The record does boast a few moments of brilliance like the riffs and groove in ‘Snowstorm over Narvik’, or the opening riffs of ‘Black Wolves’. The soloing on this record is actually highly enjoyable. However, these moments are quite rare and the riffs that string these moments together sound cliched and generic. The fact that this record holds a constant blistering tempo, does nothing to help it’s cause.
I guess the band fancies itself to be a throwback to the 80’s era thrash, considering the music and the aesthetics. I’ve always felt that in order to be a good throwback band, there are two things that needs to be done; 1. Perfect execution and 2. A signature touch from the band’s side. No one wants to hear the same old school riffs rehashed for a modern audience. While Division Speed nails the first step quite flawlessly, the lack of a unique touch from the band makes the music a little too generic. The riffs sound like they could have been written by random speed metal act from back in the day.

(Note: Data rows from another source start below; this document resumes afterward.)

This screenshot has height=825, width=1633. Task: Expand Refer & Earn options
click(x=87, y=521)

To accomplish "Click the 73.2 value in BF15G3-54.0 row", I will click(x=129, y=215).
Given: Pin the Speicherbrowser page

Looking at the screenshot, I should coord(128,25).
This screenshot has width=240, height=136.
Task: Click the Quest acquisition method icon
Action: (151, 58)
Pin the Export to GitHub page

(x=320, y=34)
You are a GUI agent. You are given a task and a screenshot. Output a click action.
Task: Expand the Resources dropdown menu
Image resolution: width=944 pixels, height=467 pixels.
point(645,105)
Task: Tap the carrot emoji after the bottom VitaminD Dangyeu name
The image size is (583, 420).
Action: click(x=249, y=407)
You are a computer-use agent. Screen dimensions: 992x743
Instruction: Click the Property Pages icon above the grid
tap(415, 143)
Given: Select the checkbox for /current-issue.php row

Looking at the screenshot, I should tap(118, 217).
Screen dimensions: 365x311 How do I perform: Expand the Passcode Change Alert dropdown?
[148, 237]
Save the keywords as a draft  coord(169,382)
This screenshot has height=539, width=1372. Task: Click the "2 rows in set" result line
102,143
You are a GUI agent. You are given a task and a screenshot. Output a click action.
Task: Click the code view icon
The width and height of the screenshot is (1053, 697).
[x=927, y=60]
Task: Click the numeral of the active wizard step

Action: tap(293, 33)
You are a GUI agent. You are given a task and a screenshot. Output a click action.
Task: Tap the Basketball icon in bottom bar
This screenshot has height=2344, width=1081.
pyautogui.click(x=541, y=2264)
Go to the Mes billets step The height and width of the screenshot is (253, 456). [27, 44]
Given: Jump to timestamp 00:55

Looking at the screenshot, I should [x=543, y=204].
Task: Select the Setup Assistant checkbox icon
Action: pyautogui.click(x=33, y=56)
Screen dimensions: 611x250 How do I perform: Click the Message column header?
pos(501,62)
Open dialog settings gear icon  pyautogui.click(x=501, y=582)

To be honest, I really looked forward to enjoying this album. The album art and the song titles appealed to the war enthusiast in me. But when a four minute track feels way too long, it’s clear that the music is just not potent enough. The band races through the tracks, packing in riff after riff that sound like something you’ve heard before. The album is not really that long in terms of length, but it is surprsingly hard to sit through.
I wish the album had more redeeming factors that make up for the lack of an original sound. Alas, Division Speed’s self titled is a record that fails in one too many ways.